Желание потянуть на себя одеяло или показать дышащему в затылок молодому конкуренту его место — все это имеет в повседневной жизни театра свое законное основание. Сами артисты, как правило, справиться с собственными амбициями не в состоянии, апеллируя не к совести, а к дирекции. Когда противоборство между творческими людьми выходит на поверхность, то отнюдь не красит ни сам театр, ни его труппу. В Большом театре принятой формой выяснения отношений были открытые письма в газету «Правда», как это случилось в марте 1978 года в связи с постановкой «Пиковой дамы» в парижской Гранд-опера. Дирижировал спектаклем Геннадий Рождественский, а ставил Юрий Любимов в музыкальной обработке Альфреда Шнитке. Интерес к спектаклю обозначился заведомо большой, учитывая ангажированность всех трех названных деятелей культуры и их не вполне советское поведение в глазах мировой культурной общественности. В опубликованном «Правдой» письме «В защиту “Пиковой дамы”» говорилось об извращении авторами постановки русской классики, «обожаемой советским народом». Подписал письмо коллега Рождественского — дирижер и народный артист СССР Альгис Жюрайтис, подозреваемый апологетами Геннадия Николаевича в банальной зависти и мести (Жюрайтис предпочитал дирижировать руками, шутя, что палочки нужны ему для суши). Итогом громкого скандала стали запрет Любимову на выезд в Париж на генеральную репетицию оперы и срыв спектакля, не прибавивший авторитета Большому театру.

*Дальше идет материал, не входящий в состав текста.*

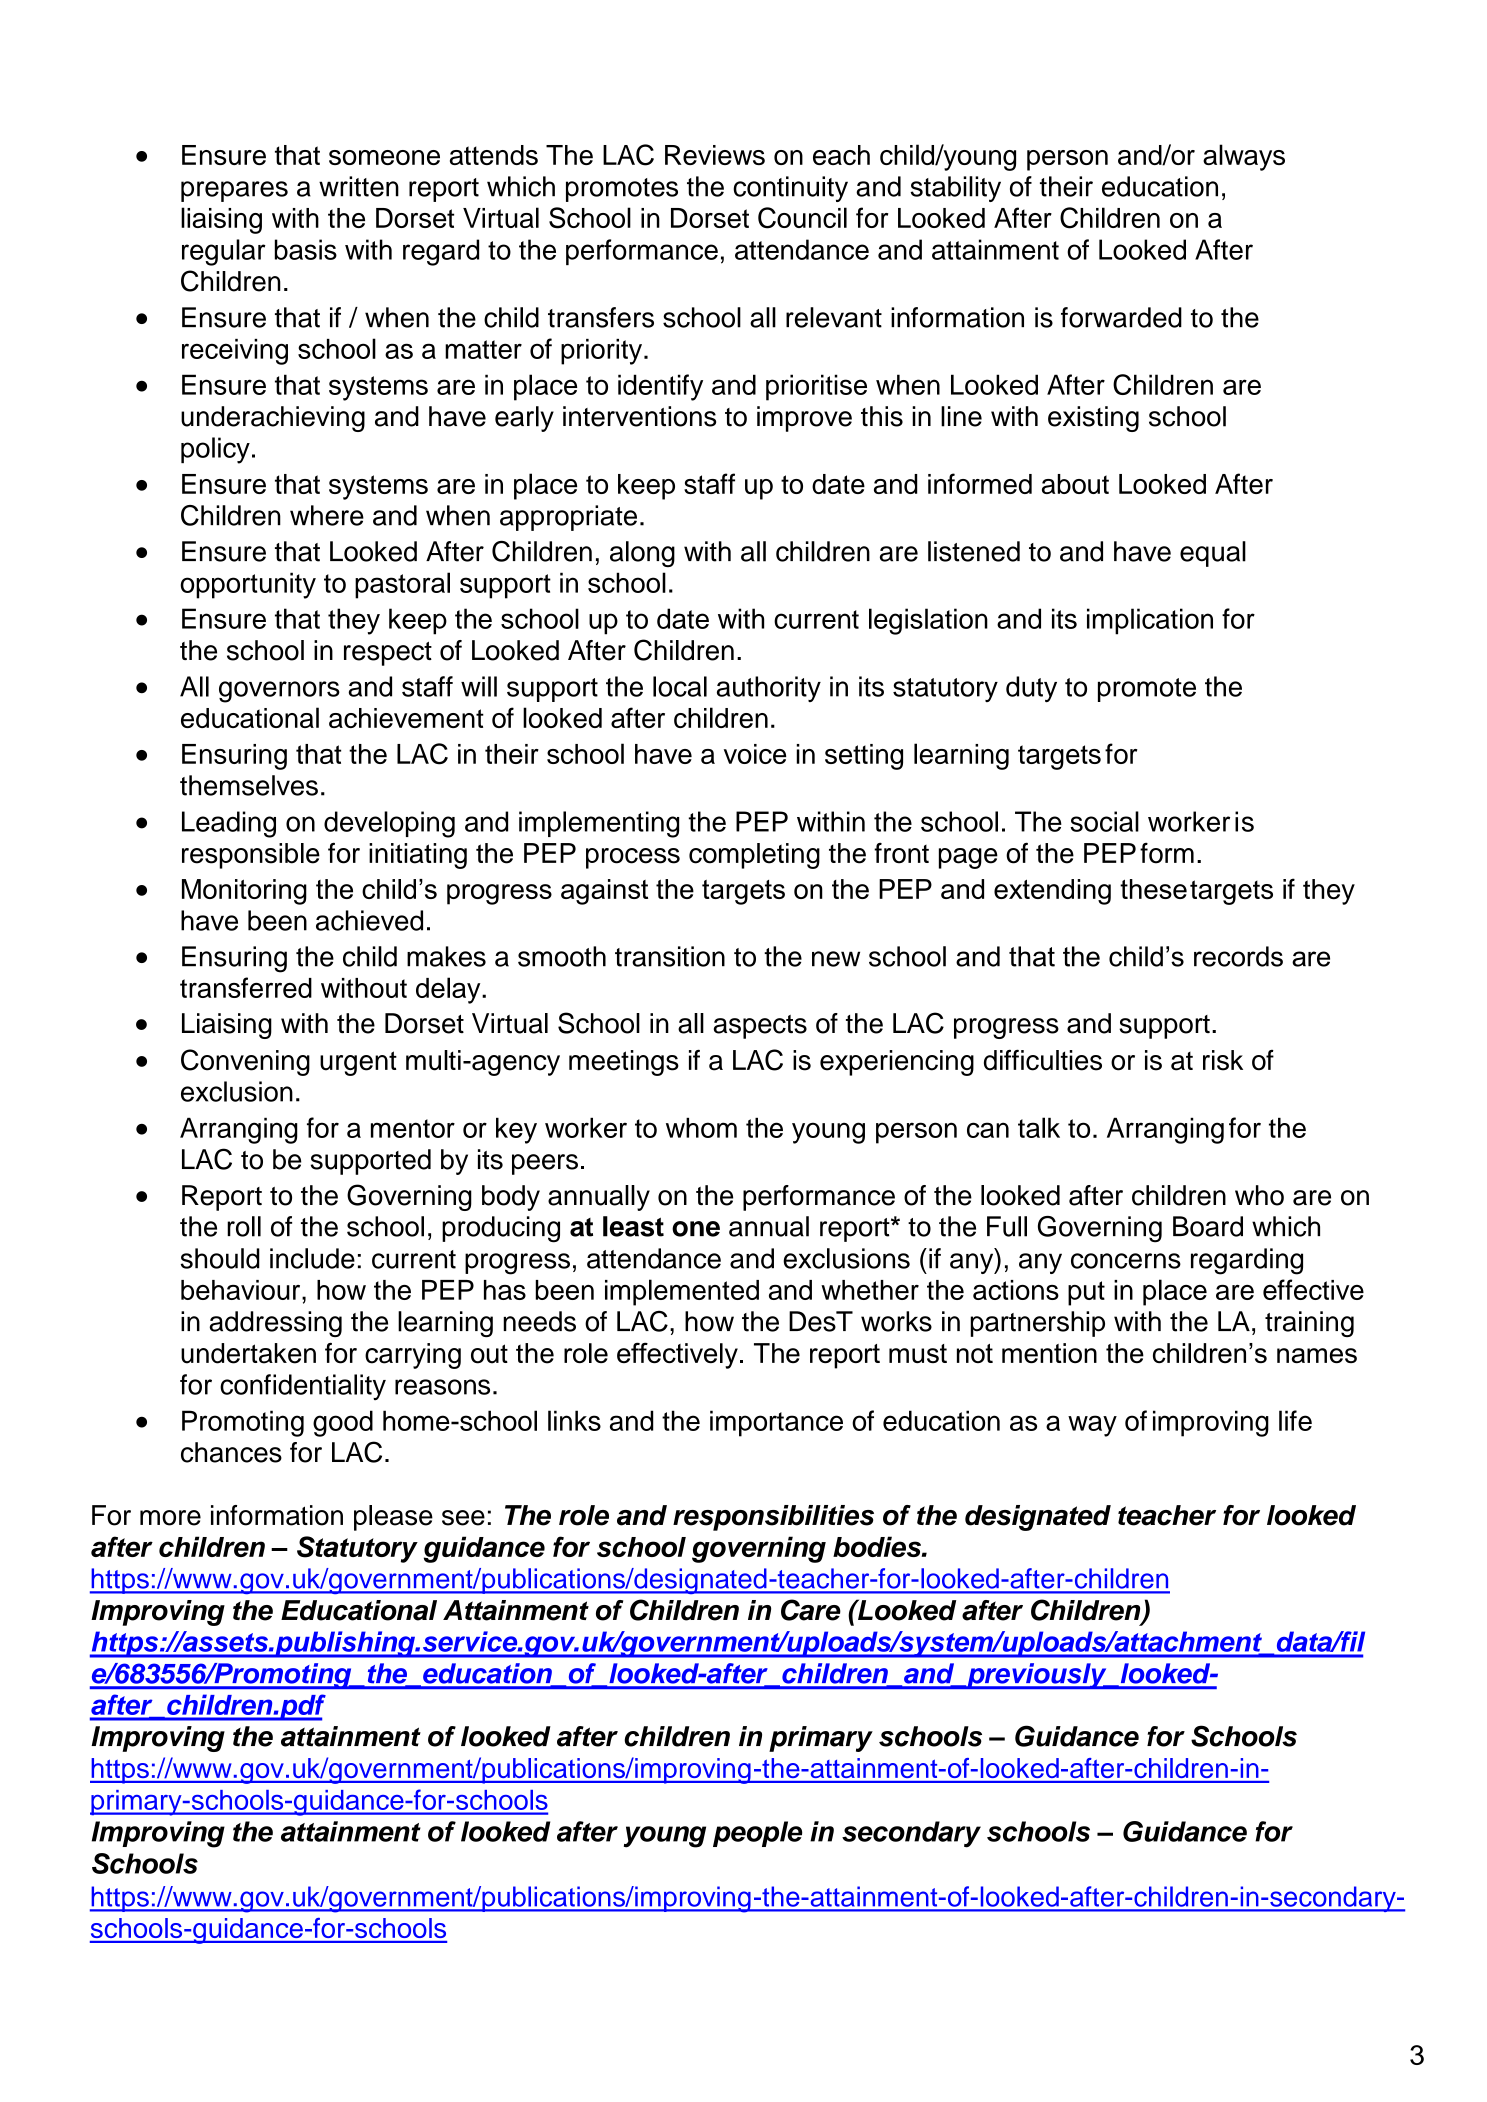 Image resolution: width=1487 pixels, height=2102 pixels. What do you see at coordinates (776, 1423) in the screenshot?
I see `importance` at bounding box center [776, 1423].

Другой похожий случай произошел в 1979 году в связи с обнародованием в «Правде» открытого письма Мариса Лиепы, в котором он раскритиковал художественные методы работы главного балетмейстера Юрия Григоровича. Публикация привела к обратным результатам — к отстранению автора статьи от работы в театре и его последующему изгнанию из Большого, закончившемуся преждевременной смертью артиста в 1989 году. Все эти и прочие статьи, конечно, не могли появиться на страницах партийной газеты без предварительного одобрения сверху. И здесь вновь возникает тема высокопоставленного влияния. У каждого из участников проявившихся на поверхности склок и разборок была своя поддержка (реальная, а не балетная), другой вопрос, у кого «рука» была сильнее, тот и побеждал — то есть речь шла не о творческом состязании, а о борьбе за место под солнцем в главном театре страны.